## ASSIGNMENT
Pull every line holding the string "help" from the records below.

## MATERIAL FOR THIS TASK

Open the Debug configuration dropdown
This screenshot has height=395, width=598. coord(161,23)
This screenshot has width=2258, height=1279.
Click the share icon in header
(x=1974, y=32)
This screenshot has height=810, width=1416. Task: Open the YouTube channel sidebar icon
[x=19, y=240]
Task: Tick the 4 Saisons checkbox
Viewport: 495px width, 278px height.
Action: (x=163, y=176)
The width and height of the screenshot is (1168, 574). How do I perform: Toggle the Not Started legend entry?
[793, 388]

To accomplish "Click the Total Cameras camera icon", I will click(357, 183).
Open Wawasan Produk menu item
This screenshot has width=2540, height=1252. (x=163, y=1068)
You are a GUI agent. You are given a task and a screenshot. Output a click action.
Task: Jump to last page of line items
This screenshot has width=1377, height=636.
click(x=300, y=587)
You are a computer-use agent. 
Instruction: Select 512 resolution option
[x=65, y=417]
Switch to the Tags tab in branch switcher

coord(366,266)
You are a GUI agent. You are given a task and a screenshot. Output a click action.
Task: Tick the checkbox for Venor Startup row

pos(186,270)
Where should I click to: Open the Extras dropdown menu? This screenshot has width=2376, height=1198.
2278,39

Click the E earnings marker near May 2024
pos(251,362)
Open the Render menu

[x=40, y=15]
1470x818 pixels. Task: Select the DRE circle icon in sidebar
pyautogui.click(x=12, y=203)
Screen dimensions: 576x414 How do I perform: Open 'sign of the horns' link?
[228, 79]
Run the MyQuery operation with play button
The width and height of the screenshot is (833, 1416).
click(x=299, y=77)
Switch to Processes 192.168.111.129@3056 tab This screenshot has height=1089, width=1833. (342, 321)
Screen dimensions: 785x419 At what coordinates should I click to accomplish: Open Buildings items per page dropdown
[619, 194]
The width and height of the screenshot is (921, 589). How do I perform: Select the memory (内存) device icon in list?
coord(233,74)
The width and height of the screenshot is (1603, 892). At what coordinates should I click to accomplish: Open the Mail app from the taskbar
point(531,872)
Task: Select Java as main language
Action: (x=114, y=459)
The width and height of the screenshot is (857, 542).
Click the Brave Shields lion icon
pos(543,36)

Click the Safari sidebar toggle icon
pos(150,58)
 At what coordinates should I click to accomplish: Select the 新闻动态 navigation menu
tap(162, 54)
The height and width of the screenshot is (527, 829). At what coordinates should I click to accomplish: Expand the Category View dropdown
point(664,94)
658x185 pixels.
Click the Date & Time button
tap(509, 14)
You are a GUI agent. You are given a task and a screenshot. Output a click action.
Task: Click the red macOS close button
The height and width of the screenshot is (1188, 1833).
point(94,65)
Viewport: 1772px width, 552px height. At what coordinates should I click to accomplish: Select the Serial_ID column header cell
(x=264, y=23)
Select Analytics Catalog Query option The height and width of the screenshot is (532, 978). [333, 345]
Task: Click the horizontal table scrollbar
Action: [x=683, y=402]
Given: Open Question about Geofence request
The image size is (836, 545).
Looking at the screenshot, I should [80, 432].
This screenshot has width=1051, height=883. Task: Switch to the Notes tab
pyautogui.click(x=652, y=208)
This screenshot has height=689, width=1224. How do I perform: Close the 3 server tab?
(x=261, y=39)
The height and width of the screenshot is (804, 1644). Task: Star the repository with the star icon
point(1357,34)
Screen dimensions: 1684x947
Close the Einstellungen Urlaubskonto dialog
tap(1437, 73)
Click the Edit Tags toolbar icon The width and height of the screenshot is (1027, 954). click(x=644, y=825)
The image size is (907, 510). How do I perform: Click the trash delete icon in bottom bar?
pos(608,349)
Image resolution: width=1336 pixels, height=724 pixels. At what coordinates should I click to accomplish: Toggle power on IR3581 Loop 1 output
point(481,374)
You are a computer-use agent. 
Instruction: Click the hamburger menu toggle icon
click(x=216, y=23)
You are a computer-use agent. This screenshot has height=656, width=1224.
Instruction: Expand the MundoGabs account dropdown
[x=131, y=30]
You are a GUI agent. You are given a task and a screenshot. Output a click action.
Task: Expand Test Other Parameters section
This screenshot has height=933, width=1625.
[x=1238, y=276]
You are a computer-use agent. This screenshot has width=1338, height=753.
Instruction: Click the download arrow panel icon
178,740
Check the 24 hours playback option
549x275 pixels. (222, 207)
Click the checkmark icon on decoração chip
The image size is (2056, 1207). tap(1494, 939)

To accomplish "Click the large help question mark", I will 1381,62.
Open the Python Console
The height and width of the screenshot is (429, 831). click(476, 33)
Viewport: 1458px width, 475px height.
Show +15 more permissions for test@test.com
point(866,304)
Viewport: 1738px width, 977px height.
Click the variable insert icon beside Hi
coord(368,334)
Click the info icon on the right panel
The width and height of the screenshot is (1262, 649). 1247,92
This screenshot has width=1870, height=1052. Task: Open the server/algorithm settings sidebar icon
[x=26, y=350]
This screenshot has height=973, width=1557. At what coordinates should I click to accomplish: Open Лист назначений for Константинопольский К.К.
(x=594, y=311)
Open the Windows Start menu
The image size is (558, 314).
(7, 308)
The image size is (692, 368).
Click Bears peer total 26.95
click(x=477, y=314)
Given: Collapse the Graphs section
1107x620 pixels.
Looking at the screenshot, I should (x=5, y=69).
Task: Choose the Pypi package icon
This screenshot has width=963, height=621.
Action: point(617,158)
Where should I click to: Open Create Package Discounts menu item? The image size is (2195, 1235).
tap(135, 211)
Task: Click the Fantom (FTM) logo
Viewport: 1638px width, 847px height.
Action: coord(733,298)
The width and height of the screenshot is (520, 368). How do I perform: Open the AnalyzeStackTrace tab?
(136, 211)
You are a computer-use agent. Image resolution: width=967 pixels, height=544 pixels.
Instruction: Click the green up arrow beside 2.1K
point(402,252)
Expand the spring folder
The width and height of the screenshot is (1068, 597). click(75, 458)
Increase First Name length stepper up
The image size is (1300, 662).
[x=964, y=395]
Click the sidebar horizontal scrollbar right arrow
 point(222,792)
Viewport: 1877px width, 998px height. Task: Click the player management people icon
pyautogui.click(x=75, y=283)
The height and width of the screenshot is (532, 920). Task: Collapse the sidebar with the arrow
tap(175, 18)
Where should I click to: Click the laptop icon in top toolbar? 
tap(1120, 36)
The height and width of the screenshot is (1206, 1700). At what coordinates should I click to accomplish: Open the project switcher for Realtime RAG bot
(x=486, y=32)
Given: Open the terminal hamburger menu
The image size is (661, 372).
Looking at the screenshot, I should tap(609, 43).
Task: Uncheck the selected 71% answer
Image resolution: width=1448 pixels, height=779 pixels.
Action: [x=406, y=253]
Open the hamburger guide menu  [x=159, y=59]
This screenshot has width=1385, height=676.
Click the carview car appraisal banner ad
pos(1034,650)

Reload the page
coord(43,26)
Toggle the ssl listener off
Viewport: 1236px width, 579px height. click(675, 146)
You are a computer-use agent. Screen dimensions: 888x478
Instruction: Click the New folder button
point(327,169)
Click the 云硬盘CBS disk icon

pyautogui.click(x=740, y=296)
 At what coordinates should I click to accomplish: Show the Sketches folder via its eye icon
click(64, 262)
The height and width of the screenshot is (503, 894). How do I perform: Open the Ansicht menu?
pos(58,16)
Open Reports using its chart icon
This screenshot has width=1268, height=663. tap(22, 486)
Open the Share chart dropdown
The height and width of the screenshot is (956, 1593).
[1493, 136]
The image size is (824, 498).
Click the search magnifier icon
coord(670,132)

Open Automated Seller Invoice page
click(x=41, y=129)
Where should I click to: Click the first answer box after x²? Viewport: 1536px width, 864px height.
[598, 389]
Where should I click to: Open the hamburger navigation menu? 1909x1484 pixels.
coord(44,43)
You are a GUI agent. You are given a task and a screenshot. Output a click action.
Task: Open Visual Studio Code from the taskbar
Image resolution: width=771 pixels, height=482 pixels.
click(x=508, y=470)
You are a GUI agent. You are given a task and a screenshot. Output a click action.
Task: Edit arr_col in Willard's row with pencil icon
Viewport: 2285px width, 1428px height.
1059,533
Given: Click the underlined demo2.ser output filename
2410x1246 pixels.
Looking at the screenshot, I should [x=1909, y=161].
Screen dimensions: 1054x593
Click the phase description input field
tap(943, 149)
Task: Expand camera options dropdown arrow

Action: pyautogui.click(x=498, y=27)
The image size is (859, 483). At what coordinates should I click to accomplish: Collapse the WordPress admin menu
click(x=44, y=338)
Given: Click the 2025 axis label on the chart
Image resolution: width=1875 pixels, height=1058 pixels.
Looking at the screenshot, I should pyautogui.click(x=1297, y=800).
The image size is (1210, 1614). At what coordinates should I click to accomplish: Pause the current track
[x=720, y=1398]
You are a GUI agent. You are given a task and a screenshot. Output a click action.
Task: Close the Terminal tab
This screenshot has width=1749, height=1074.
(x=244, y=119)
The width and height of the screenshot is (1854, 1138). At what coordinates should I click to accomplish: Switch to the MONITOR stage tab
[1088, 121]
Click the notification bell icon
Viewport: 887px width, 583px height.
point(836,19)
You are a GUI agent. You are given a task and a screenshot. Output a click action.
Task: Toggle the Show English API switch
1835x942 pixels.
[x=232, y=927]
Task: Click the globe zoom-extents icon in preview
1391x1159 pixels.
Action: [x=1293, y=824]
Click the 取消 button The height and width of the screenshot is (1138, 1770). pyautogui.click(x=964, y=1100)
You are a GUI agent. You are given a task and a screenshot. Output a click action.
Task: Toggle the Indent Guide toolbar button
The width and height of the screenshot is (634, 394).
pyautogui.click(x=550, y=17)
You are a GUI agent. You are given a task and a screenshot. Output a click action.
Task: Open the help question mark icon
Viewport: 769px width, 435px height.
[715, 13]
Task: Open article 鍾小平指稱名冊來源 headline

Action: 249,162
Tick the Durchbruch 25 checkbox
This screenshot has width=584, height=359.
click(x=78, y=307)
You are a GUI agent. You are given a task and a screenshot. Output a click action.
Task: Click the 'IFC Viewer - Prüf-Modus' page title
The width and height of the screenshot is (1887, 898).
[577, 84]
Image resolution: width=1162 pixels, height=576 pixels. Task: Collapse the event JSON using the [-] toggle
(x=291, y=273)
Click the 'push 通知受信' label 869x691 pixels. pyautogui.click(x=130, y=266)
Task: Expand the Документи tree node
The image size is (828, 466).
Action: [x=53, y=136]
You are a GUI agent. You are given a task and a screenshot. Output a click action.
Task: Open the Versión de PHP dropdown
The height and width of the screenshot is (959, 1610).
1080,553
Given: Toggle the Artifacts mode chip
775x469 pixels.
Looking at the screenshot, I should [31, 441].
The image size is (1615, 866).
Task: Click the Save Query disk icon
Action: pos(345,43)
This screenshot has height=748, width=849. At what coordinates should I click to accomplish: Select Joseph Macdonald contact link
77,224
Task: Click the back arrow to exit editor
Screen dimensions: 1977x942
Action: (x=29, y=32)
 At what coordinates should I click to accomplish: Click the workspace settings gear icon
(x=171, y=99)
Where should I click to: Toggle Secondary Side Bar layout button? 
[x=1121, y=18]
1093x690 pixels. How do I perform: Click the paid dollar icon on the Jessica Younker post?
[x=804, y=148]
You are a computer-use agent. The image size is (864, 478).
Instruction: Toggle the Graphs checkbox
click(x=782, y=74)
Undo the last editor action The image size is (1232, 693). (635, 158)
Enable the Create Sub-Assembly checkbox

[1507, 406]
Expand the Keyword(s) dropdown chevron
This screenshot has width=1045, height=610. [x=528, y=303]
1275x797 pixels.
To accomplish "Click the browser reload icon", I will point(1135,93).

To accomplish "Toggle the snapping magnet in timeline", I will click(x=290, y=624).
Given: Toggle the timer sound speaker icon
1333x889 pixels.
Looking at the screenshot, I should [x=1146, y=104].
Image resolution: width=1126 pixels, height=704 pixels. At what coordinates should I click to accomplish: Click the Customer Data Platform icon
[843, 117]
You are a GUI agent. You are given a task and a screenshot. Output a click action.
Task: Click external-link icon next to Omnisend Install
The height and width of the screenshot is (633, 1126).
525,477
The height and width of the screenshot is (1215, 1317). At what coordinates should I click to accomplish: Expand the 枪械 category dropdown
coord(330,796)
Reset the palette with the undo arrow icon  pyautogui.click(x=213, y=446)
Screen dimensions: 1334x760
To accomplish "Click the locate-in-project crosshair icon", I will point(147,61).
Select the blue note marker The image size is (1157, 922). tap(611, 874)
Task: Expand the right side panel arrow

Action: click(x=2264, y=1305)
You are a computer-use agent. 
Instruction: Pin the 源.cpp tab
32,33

## RESPONSE TO THE TASK
To accomplish "Click the large help question mark", I will 1381,62.
Task: Open the help question mark icon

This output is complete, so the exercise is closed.